Fleming’s Bond novels reflect the cotemporary society’s conditions, its societies. He was supposedly a cold war hero, ruthlessly devastating British enemies. He is above all having control of himself which almost seems metaphysical sometimes and likely to control his own universe almost to the all impossible extents. Michael Dirda, the Pulitzer winning writer comments in this context that Bond is ,“What renaissance courtiers always aspired to exemplify: sprezzatura…the ability to perform even the most difficult task with flair, grace and nonchalance, without getting wrinkle in your clothes or working up a sweat.” Fleming also in a sense provided the British in the post 1950s a superhero, who can possibly boost the dwindled British, giving some solutions and moral encouragement to a nation who had lost the never-setting sun and plunged into new economic crisis, still trying desperately to maintain its status in the lost world.
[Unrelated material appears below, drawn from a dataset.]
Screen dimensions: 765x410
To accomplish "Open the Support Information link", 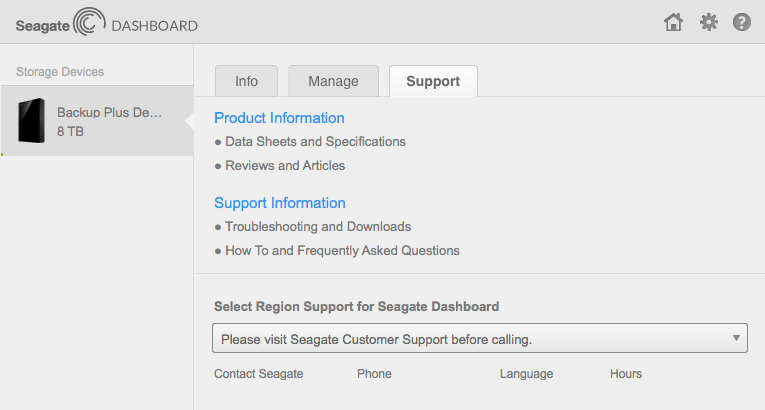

Bond is capable male, rarely showing emotions, the toy of the ladies, protecting and safeguarding the interest of the nation, only at times perhaps to inform its audiences and readers that they are confronting a human, not any god or alien creature suddenly landed on earth. These figures evolve and change in many aspects, the typical Bond figure fighting and thrashing the hardcore villains quite easily in formal suit, turns into Craig’s informal cargo shirts. Though the passion for bullets and belles remain the same over the years, he becomes a cultural and global phenomena whom the generations strive to imitate in a way or other. In 1983, Asteroid 9007 is named in the honor of this Bond, which puts him beyond the borderline of British and even the world, which he fights to retain to the vast and vast universe. From the year 1960, three is a widespread use of Bond’s figure in different types of commodity advertisements, which perhaps an Superman or Batman could not promote in the humanly way and with this Bond figure has reached from its surreal state to one semi-real state and above all Bond is that perennial male who is bound with his duties of male both in bed and battle with equal enthusiasm, readiness and of course a certain grace. The characters that walk, dream, eat and fight in his movies are the ultimate projections of the darker fantasies of human that we all long and feel shy to admit. It’s a paradise that we can only relish in dreams and fear to tread.